Molokia: True story of courageous Priest and Queen working in Leper’s colony

23 10 2020

“I see another law in my member warring against the law of my mind, for when I wish to do go, I find that evil lies at hand.” These words of St. Paul are ever relevant in the life of all men no matter where they find themselves to be. Even in the leper’s colony of Molokia, among the lepers, the law of sin still holds sways, and men still hunger for sex amidst the flies and decaying flesh, as Fr. Damien would find out.

The movie Molokai (1999) is a true story of a young priest, Fr. Damien who volunteers to minister to the leper’s colony off the Hawaiian island of Molokai. He gets there to find not only decay and abandonment, but, worse, sex brothels! Men and women with half rotten limbs, soaking themselves in alcohol and sexually cavort with each other even though they are unsure that they would live to see another day. Fr .Damian instantly sets about rebuilding the broken Church and cleaning up to celebrate the Eucharist, and despite, his bishop’s repeated warning not to touch the lepers,  he warmly shakes the hands of a young boy who came to offer himself as his as altar boy.

As soon as he gets the chance, Fr. Damian rushes into the sex brothels and rescue the children among the inmates and starts a small clinic, and with some other healthier women volunteers, begin taken care of the sick and dying, but more important, he reawakens the love of God in the hearts of the inhabitants of the colony, most of whom have fallen into the despair, tormented with enormous doubt of the existence of God. Fr. Damien reminded them that, He, Jesus, who died on the Cross, bears their pain and isolation and suffering, reminded them that they should unite their torments with His, as atonement for the sin of the world. In short order, joy and singing could be heard in the community and people who have long given up all basic instincts of human decency begin to pick themselves up and clean up and sing. Though there was no cure for their illness, Fr. Damien’s love and compassion helped bring the light of God’ love piecing through the darkness and gloom in their hearts.

News of the revival at the camp soon reach the all Hawaii and the Governor and bishop are full of praises for Fr. Damien, yet when he began making demands for better housing, clothes and most important,  Christian nuns to come to the colony, he was met with severe opposition from the greedy Governor who was unwilling to lose his sources income he usually diverted for personal use, to the lepers colonies, and using the pretext of quarantine and  preventing infections, he bans  Fr. Damien from ever leaving the lepers island, such that he could not even come to make his confessions, and his bishop had to hear his  confession at sea.

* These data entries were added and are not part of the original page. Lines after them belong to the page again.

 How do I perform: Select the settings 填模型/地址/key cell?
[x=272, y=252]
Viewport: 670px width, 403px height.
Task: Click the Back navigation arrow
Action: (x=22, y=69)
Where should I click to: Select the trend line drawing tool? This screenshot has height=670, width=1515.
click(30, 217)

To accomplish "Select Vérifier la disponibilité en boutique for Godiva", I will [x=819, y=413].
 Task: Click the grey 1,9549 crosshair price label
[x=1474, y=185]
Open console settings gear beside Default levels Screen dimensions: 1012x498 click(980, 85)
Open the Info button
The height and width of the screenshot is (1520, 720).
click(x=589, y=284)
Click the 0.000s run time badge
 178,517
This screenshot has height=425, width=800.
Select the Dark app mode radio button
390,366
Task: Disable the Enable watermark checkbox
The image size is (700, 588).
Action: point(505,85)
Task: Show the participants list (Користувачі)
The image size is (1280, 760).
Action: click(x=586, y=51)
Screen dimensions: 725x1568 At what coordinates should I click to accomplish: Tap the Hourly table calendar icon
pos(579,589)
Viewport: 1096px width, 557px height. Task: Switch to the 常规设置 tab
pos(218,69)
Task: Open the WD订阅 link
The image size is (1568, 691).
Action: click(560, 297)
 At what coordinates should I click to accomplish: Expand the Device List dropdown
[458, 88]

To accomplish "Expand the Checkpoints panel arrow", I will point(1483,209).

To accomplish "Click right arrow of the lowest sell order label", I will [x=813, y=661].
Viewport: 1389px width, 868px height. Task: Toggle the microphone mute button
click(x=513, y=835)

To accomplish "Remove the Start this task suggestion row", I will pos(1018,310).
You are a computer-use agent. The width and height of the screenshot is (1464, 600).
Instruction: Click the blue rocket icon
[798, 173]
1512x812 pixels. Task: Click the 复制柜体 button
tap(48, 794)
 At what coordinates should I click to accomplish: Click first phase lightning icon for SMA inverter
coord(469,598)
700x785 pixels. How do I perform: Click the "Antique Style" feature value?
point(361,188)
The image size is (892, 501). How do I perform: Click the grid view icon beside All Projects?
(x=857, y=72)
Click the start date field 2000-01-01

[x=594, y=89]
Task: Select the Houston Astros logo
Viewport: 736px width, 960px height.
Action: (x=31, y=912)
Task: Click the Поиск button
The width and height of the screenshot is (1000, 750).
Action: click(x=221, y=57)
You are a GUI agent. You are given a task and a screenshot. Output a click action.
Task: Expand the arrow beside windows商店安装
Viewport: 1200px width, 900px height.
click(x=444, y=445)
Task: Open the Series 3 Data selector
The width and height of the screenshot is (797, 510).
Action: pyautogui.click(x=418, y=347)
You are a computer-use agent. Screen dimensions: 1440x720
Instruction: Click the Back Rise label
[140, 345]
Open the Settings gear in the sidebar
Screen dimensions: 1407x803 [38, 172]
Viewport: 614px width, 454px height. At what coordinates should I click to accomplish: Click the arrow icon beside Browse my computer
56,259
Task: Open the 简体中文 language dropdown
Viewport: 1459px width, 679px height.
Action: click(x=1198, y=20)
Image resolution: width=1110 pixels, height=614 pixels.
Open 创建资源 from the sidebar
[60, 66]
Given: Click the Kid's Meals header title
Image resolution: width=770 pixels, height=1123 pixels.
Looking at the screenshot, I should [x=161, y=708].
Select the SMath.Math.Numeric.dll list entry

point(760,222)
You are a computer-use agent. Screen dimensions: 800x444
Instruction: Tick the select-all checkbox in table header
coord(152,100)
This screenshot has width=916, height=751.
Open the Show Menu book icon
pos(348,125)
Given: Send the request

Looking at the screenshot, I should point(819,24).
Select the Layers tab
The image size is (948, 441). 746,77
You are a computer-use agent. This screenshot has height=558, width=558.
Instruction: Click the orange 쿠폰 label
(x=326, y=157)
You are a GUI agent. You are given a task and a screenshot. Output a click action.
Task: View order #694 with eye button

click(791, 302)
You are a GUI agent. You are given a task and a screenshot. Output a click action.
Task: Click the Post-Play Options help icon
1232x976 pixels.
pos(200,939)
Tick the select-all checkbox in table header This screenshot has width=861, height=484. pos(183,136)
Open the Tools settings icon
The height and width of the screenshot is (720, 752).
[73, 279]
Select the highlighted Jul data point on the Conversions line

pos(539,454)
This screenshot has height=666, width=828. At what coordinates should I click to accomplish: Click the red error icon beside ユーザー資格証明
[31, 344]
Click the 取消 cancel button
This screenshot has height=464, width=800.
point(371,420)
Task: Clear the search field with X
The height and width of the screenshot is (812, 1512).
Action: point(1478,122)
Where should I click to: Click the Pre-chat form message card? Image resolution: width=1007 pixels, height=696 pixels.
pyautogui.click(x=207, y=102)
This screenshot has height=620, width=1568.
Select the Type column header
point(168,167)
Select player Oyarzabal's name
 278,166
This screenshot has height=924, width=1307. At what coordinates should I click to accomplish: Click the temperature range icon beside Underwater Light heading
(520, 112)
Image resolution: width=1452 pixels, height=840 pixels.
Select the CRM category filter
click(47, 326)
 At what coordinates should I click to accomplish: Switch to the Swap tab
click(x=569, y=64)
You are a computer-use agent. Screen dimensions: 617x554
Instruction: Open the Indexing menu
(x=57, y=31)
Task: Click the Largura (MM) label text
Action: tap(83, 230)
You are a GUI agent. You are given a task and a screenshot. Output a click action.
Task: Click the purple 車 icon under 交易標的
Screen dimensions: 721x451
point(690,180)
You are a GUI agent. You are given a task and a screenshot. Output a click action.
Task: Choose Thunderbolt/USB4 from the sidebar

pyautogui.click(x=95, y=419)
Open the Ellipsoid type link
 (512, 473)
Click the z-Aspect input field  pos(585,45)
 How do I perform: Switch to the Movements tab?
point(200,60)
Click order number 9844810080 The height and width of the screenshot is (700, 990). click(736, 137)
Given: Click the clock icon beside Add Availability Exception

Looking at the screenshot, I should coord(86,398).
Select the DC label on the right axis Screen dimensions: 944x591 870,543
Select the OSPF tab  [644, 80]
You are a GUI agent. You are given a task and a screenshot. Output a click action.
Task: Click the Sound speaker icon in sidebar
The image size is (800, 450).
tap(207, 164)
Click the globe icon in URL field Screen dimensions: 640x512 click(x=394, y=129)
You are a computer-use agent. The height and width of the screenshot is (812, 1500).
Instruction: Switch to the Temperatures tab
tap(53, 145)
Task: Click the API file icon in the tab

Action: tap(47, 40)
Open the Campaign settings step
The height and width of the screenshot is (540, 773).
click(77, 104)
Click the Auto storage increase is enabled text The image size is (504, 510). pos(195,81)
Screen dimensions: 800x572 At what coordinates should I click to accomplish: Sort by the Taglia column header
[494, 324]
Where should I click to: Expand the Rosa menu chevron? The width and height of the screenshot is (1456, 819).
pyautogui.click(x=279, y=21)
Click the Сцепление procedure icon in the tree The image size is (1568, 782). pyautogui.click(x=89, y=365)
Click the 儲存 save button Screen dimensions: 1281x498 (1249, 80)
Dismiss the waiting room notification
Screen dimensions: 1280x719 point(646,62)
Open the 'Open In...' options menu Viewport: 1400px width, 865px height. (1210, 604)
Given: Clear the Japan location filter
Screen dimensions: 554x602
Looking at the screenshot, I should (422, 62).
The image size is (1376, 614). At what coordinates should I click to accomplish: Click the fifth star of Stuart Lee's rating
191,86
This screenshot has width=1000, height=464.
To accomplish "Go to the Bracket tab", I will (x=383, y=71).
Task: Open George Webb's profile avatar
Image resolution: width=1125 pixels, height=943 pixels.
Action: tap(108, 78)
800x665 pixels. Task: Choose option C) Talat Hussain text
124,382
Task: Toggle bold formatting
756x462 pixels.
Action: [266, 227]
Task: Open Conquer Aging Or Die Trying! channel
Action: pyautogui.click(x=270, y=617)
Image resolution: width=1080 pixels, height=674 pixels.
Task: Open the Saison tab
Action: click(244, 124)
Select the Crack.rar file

When news of this incident reached the crown queen of Hawaii, Queen Liliʻuokalani, her heart was rent with sorrow, and in a magnificent display of love, she decides to visit the leper’s colony herself. It was the high point of the movie, a rare and almost unbelievable scene, and like, Theresa of Calcutta, this queen not only came to the leper’s colony, but picked up and hugged and kissed leper children, children with rotten limbs. Having seen for herself the good work that Fr. Damien was doing, she becomes his advocate and with her help and support he begin receiving more support from the governor and even from the ecclesiastical authorities.

Queen Liliʻuokalani of Hawaii

But the devil had more in stock for the young priest as he finds himself the object of intense sexual attention of one a young woman, Malulani who had been helping him with care for the others. One day, unable to control her passion, she bursts into his dormitory  pretending he seemed sad and dejected and she wished to comfort him cuddled up to him, but Fr. Damien, emphatically, ordered her to leave, saying to her, “You wish to destroy my life’s work?”  For a plate of beans, I would add.

How does the devil offer so little in exchange for Eternal life? For the undoing of  happiness of paradise, for which Fr. Damien  worked all his life,  the cleaning, scrubbing, smell and flies, he had endured for years, all that would have gone up in smoke in minutes for a few minutes of canal pleasure with a half dressed young woman. Yet countless men and women would take that deal. They give up the happiness of paradise, in marital fidelity for the passing pleasure of adultery, and extramarital sex. Innumerable priests and nuns abandon the prize of heaven for passion and license. Countless youth, toss unending happiness out the window at the behest of sex. Yet as Dr Peter Kreeft puts it, “He is no fool who gives up what he cannot long keep for what he can never lose.” Many of the patients in that colony knew that they had but a short time before the disease consumed them, and that the time they had was a gift, a chance to get well prepared to pass the entrance exams of into life that never ends which for them was sure to come so soon. Yet even this imminence was insufficient and many still chose to hang on to whatever they could get from fleshy pleasures. Thanks to the courage and perseverance, by the time he lay dying of the leprosy he cleaned up in others, of Fr. Damien’s Molokai leper’s colony was blessed with a community of nuns to care for the sick and continue his life works. He died in 1936 and went like St. Paul to receive his rewards in paradise having fought the good fight and kept the faith.